Interest that is paid or incurred on
indebtedness allocable to a trade or
business (including a rental activity)
should be deducted on the appropriate
line of Schedule C (or C-EZ), E, or F
(Form 1040), the net income or loss
from which is shown on line 3, 5, or 6 of
Form 1041.
Types of interest to include on line
10 are:
1. Any investment interest (subject
to limitations — see below);
2. Any qualified residence interest
(see later); and
3. Any interest payable under
section 6601 on any unpaid portion of
the estate tax attributable to the value
of a reversionary or remainder interest
in property for the period during which
an extension of time for payment of
such tax is in effect.
Investment interest. Generally,
investment interest is interest (including
amortizable bond premium on taxable
bonds acquired after October 22, 1986,
but before January 1, 1988) that is paid
or incurred on indebtedness that is
properly allocable to property held for
investment. Investment interest does
not include any qualified residence
interest, or interest that is taken into
account under section 469 in figuring
income or loss from a passive activity.
Generally, net investment income is
the excess of investment income over
investment expenses. Investment
expenses are those expenses (other
than interest) allowable after application
of the 2% floor on miscellaneous
itemized deductions.
The amount of the investment
interest deduction may be limited. Use
Form 4952, Investment Interest
Expense Deduction, to figure the

allowable investment interest
deduction.
If you must complete Form 4952,
check the box on line 10 of Form 1041
and attach Form 4952. Then, add the
deductible investment interest to the
other types of deductible interest and
enter the total on line 10.
Qualified residence interest. Interest
paid or incurred by an estate or trust on
indebtedness secured by a qualified
residence of a beneficiary of an estate
or trust is treated as qualified residence
interest if the residence would be a
qualified residence (that is, the principal
residence or the secondary residence
selected by the beneficiary) if owned by
the beneficiary. The beneficiary must
have a present interest in the estate or
trust or an interest in the residuary of
the estate or trust. See Pub. 936, Home
Mortgage Interest Deduction, for an
explanation of the general rules for
deducting home mortgage interest.
See section 163(h)(3) for a definition
of qualified residence interest and for
limitations on indebtedness.
Qualified mortgage insurance
premiums.
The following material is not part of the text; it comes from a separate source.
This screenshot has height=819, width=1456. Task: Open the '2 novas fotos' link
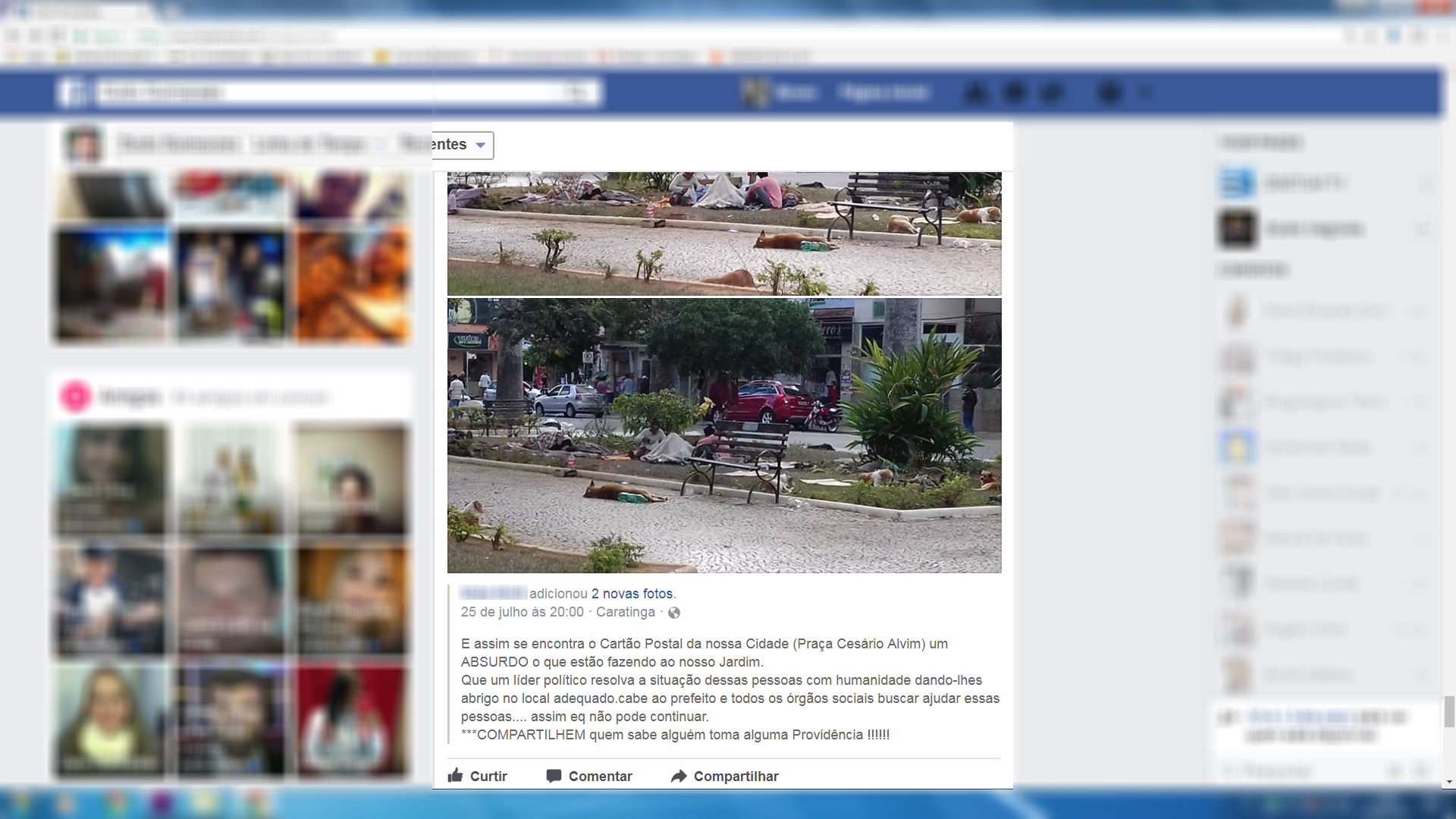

Enter (on the worksheet
below) the qualified mortgage
insurance premiums paid under a
mortgage insurance contract issued
after December 31, 2006, in connection
with qualified residence acquisition debt
that was secured by a principal or
secondary residence. See Prepaid
mortgage insurance below if the estate
or trust paid any premiums allocable
after 2009. If at least one other person
was liable for and paid the premiums in
connection with the loan, and the
premiums were reported on Form 1098,
include the estate’s or trust’s share of
the 2009 premiums on the worksheet
below.
Qualified mortgage insurance is
mortgage insurance provided by the
Department of Veterans Affairs, the

Qualified Mortgage Insurance Premiums Deduction Worksheet

Federal Housing Administration, or the
Rural Housing Service, and private
mortgage insurance (as defined in
section 2 of the Homeowners
Protection Act of 1998 as in effect on
December 20, 2006).
Mortgage insurance provided by the
Department of Veterans Affairs and the
Rural Housing Service is commonly
known as a funding fee and guarantee
fee, respectively. These fees can be
deducted fully in 2009 if the mortgage
insurance contract was issued in 2009.
Contact the mortgage insurance issuer
to determine the deductible amount if it
is not included in box 4 of Form 1098.
Prepaid mortgage insurance. If
the estate or trust paid mortgage
insurance premiums allocable to
periods after the end of its tax year,
such premiums must be allocated over
the shorter of:
• The stated term of the mortgage, or
• 84 months, beginning with the month
the insurance was obtained.
The premiums are treated as paid in
the year to which they are allocated. If
the mortgage is satisfied before its
term, no deduction is allowed for the
unamortized balance. See Pub. 936 for
details. These allocation rules do not
apply to qualified mortgage insurance
provided by the Department of
Veterans Affairs or the Rural Housing
Service.
Limit on the amount that is
deductible. The estate or trust cannot
deduct mortgage insurance premiums if
the estate’s or trust’s AGI is more than
$109,000. If the estate’s or trust’s AGI
is more than $100,000, its deduction is
limited and you must use the worksheet
below to figure the deduction. See How
to figure AGI for estates and trusts on
page 22 for information on figuring AGI.
Keep for Your Records

1. Enter the total premiums the estate or trust paid in 2009 for qualified mortgage insurance for a contract issued
after December 31, 2006 . . . . . . . . . . . . . . . . . . . . . . . . . . . . . . . . . . . . . . . . . . . . . . . . . . . . . . . . . . . .
2. Enter the estate’s or trust’s AGI . . . . . . . . . . . . . . . . . . . . . . . . . . . . . . . . . . . . . . . . . 2.
3. Enter $100,000 . . . . . . . . . . . . . . . . . . . . . . . . . . . . . . . . . . . . . . . . . . . . . . . . . . . . . 3.
4. Is the amount on line 2 more than the amount on line 3?
The deduction is not limited. Include the amount from line 1 above on Form
No.
1041, line 10. Do not complete the rest of this worksheet.
Yes. Subtract line 3 from line 2. If the result is not a multiple of $1,000, increase it to
the next multiple of $1,000. For example, increase $425 to $1,000, increase
$2,025 to $3,000, etc. . . . . . . . . . . . . . . . . . . . . . . . . . . . . . . . . . . . . . . . . 4.
5. Divide line 4 by $10,000. Enter the result as a decimal. If the result is 1.0 or more, enter 1.0 . . . . . . . . . . . . .
6. Multiply line 1 by line 5 . . . . . . . . . . . . . . . . . . . . . . . . . . . . . . . . . . . . . . . . . . . . . . . . . . . . . . . . . . . . .
7. Qualified mortgage insurance premiums deduction. Subtract line 6 from line 1. Enter the result here and
include the amount on Form 1041, line 10 . . . . . . . . . . . . . . . . . . . . . . . . . . . . . . . . . . . . . . . . . . . . . . . .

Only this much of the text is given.